THE government's earnings from its proposed mining tax - and its entire budget - have been underwritten by a massive upgrade in expected coal and iron ore exports in the next five years.
But despite the growing strength of the commodities boom, weak consumer spending is allowing the Reserve Bank to hold interest rates steady.
Iron ore and coal exports are now expected to earn $126 billion in 2012-13 - the first year of the mining tax - almost $40bn more than was expected by the government's official commodities adviser a year ago.
Earnings will keep growing through to 2015-16 as huge expansion projects come on stream, offsetting a slow decline in prices from the peak levels expected over the next 12 months.
The dimensions of the resources boom have been greatly increased under the latest forecasts from the Bureau of Agricultural and Resource Economics and Sciences.
By 2015-16, the resources industry will be shipping goods worth $250bn to global customers, up from $135bn this year.
Iron ore, coal and LNG, all of which are to be covered by resources taxes, will lead the growth. LNG shipments will be earning $21.1bn by 2015-16, up from $8.3bn now, as the huge coal-seam gas projects in Queensland and the Gorgon project in Western Australia come into production.
ABARES expects iron ore exports to be earning $77.8bn in five years, up 40 per cent, while coal sales will rise 35 per cent to $65.6bn.
The government's pre-election forecasts showed it expected its new resources rent tax to raise $7.4bn in its first two years. Treasury has refused to reveal the price assumptions built into this forecast, saying they were partly derived from confidential information supplied by resources companies. However, it has referred to the upgrade in ABARES' forecasts published in June last year. These covered only the 2010-11 year but implied an increase in expected earnings of 25 per cent. The new estimates of 40 per cent increases mean mining tax receipts will be ahead of budget.
The Reserve Bank board yesterday held official interest rates steady at 4.75 per cent, where they had remained since November.
Governor Glenn Stevens noted the growing strength of the commodities boom, saying Australia's terms of trade - the ratio of the prices Australia gets for exports compared to the prices it pays for imports - were at their highest level since the 1950s.
"Private investment is picking up, mainly in the resources sector, in response to high levels of commodity prices," he said.
However, Mr Stevens said households continued "to be cautious in spending and borrowing", while businesses were also cutting debt. He said the "mildly restrictive" level of interest rates was appropriate for the economy.
ABARES expects only a modest decline in export prices.
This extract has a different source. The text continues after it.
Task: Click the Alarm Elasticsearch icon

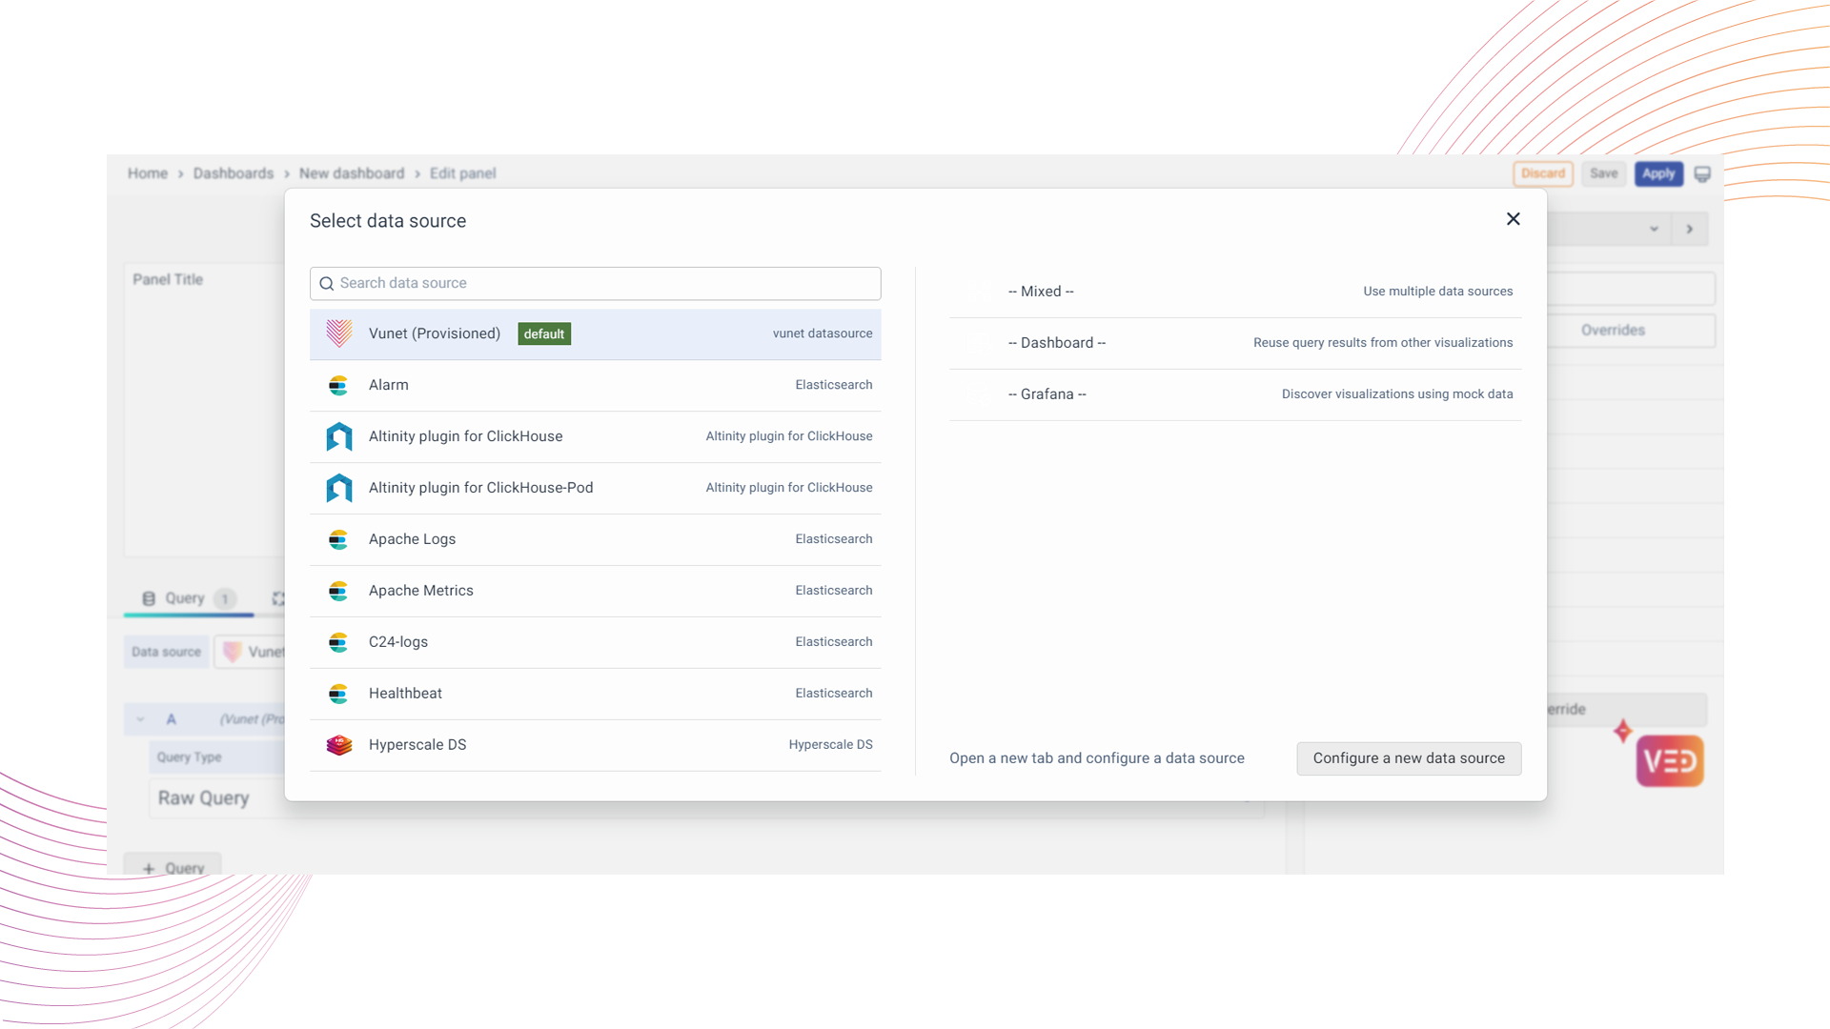Action: pos(338,385)
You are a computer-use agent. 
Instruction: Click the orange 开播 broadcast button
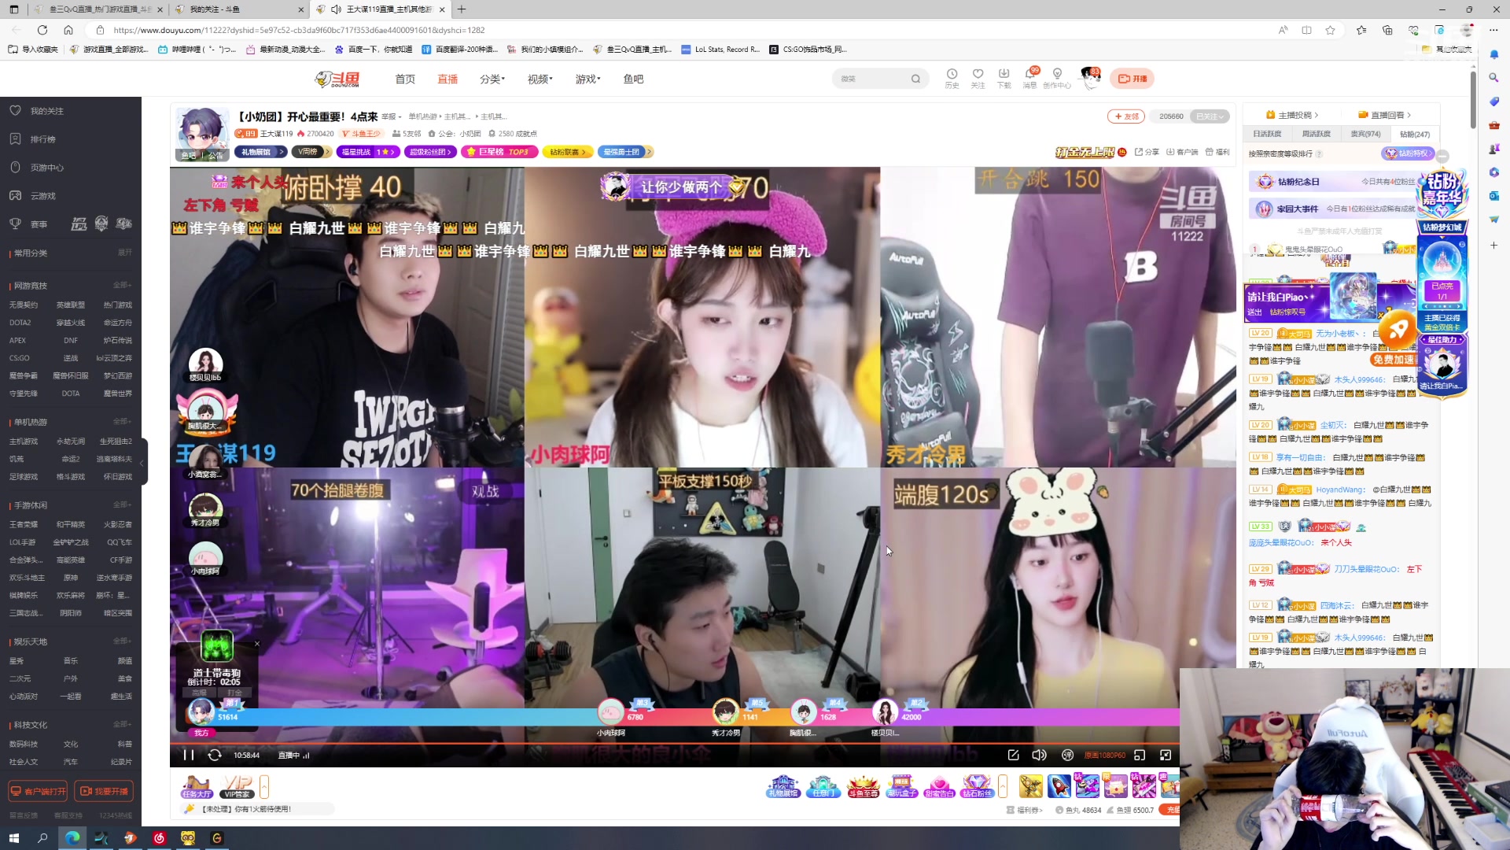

By 2016, iron ore prices will be down from the peak of $US149 a tonne expected this year to $US102. This is still a long way ahead of $US68 a tonne in 2009.
Similar gains will be maintained for coal.
By 2015-16, export prices for Australia's mineral and agricultural commodity exports would be just 13.2 per cent lower than their expected peaks in 2011-12, after allowing for inflation.
ABARES says the forecast of price declines is based on new resources projects coming into production around the world and catching up with the growth in demand fuelled by China and India. "Significant delays to planned developments present an upside risk to the price projections," ABARES said, while noting that prices would also be influenced by the pace of global economic growth. It expects global growth to average about 4 per cent, while Australia's growth rate will be about 3 per cent over the next five years. This would keep the dollar trading at US90c or more.
Other exports expected to enjoy rapid growth include copper, from $6.7bn to $9bn, and uranium, from $772 million to $2.9bn.
ABARES expects the resources sector to deliver almost all the growth in Australia's export revenue. Farm exports will rise by 14 per cent over the next five years to $35bn.